It’s that time of year in New England – beautiful fall foliage, frosty mornings, vistas that take ones breath away. It’s also the time to put the gardens to bed and hope that we have enough food stored to last us through the winter. Who am I kidding? I, unfortunately, am not that good of a farmer. We’d surely starve if we had to live off my garden. Luckily, we can rely on local farmers to keep my family fed through the winter.
But there is one type of farming our family has excelled at – growing electrical energy at our home. Speaking as someone who works full time, this type of farming can’t be beat. I don’t need to put it away for the winter, I don’t need to mulch it, I don’t need to build a barn to shelter it from the winter winds. With the generation of solar electricity, you plant once and enjoy the harvest day after day, year after year. There is nothing we have found quite as satisfying as watching the electric meter spin backwards. We have managed, over the years, to conserve enough and “plant” enough to generate all the electricity we use each year.
We even grow some forms of heating energy too, the passive solar and solar hot water panel forms of heating. We have yet to fell and split our own fire wood – we get help from our neighbor with that. We stick to and recommend highly the no maintenance energy garden. It is an investment in the next quarter century of energy, with a great return on the investment both from price stability and environmental perspective. I sleep better at night knowing I am doing what I can to leave this planet a little greener for the next generations.
As I wrote in the children’s song “What’s a Watt?”:
What’s a Watt? It’s what I’ve got, growing in the open air.
Out on a pole, or on the roof, raising them without a care.
They’re incredible, hardly edible; Watt’s don’t do any harm.
What’s a Watt? It’s what I’ve got, growing out on the farm.
We started out small, just a panel that’s all, added some more when we could.

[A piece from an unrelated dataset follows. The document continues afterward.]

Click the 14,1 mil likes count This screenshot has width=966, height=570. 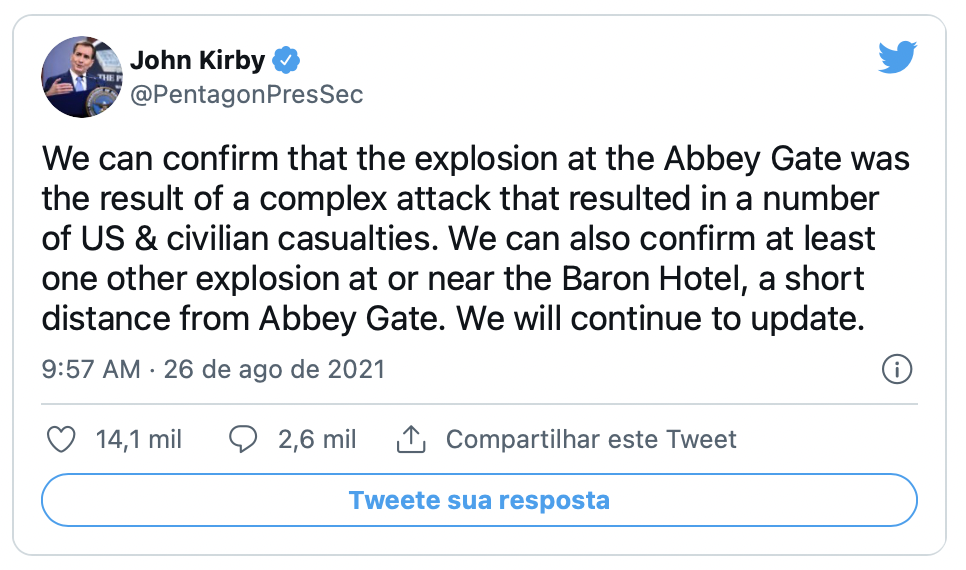click(139, 439)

They don’t need watering, no messy stalls. They don’t need any food at all.
What do you need to raise a Watt? Sunshine certainly helps.
They don’t pollute the environment. Energy that heaven sent….
What can you do with a bunch of these Watts? You might be curious to know.
Light up the night, keep computers bright, they can actually run the whole show.
We watch our Watts and how we use them. Conserving certainly helps.
No matter where you live or work, you can be an energy farmer too…
So if you care about keeping the New England landscape pristine and the maple trees beautiful, take action, small or large, but do something to reduce your use of fossil fuels. Become a farmer of energy. Whether you start with simple conservation measures – buying food locally, making a home-cooked meal using minimal packaging, weatherizing your home or whether you take the plunge into a renewable energy system or an electric vehicle, positive actions heal in more ways than one.
Now a word of warning – farming energy, while clean, quiet and non-polluting, is addicting. I confess – I am happily addicted to growing my own energy and then using as little of it as I can. There are a lot of addictive habits out there to lure us and ensnare us. Getting hooked on energy conservation and renewable energy production is the best. I encourage one and all to joining the quickly growing ranks of energy farmers. You won’t regret it.